The used car gave up thirty miles out of Alexandria. The intense turbine temperature melted a concealed crack that had been patched with solder. It blew out with finality. The car had been a gamble that hadn't paid off.

Wilson knew the car had been wrecked. That was the only reason he could pick it up for less than two hundred dollars. But he had hoped that the turbine was as sound as it seemed.

Thoughtfully Wilson crawled out from under the hood just as a sun-yellow Cadillac slid to a stop beside him, its brakes screaming in pain. He had seen the driver before. Her hair matched the car, and she had driven along beside the train that morning.

"Turbine gone?" she called cheerfully.

"Utterly," Wilson said.

"What are you going to do?"

Wilson shrugged. "Walk, I guess, unless some kind driver takes pity on me."

"Don't look at me with those big, brown eyes, guy," she said. "I got a heart like a ripe cantaloupe. Where you going?"

Wilson cast away caution. "New Orleans."

The Cadillac door nearest him slid open. "Hop in, That's where I'm going."

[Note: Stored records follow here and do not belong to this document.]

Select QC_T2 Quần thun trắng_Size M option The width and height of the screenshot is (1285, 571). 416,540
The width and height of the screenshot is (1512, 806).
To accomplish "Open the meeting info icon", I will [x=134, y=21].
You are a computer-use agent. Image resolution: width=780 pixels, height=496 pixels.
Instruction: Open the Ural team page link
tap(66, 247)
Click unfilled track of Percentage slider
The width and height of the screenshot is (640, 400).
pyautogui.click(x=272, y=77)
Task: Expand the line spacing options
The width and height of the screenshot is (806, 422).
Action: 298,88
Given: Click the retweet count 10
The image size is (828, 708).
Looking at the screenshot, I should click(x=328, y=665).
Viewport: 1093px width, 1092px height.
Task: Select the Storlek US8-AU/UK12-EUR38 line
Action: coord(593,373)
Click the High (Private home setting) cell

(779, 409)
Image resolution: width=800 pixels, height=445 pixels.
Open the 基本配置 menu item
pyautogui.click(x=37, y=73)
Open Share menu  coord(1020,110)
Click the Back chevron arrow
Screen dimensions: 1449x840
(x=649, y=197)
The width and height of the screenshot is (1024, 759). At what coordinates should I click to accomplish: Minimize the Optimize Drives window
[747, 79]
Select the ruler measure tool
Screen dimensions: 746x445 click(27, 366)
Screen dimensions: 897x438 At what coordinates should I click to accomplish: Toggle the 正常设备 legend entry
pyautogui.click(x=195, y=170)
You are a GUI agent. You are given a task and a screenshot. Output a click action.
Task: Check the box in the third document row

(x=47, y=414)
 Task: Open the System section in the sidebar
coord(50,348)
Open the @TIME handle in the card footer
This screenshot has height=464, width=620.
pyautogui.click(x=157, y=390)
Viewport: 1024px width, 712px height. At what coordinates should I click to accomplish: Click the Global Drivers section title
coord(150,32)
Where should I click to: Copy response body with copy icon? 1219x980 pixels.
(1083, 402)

Wilson got in. The door slid shut behind him. Immediately the car began to accelerate quietly, swiftly. Within seconds they were rolling along the tollway at 100 miles per hour.

"Do you do this often?" Wilson asked dryly. "Pick up strangers, I mean?""

She gave him a swift, sidelong glance. "Sometimes. When they have big, brown eyes."

"Then you've lived a fine, full life, and I'm surprised it's lasted so long."

"So am I," she said softly. "But then the world is going to hell in a worn-out hack, and who cares?"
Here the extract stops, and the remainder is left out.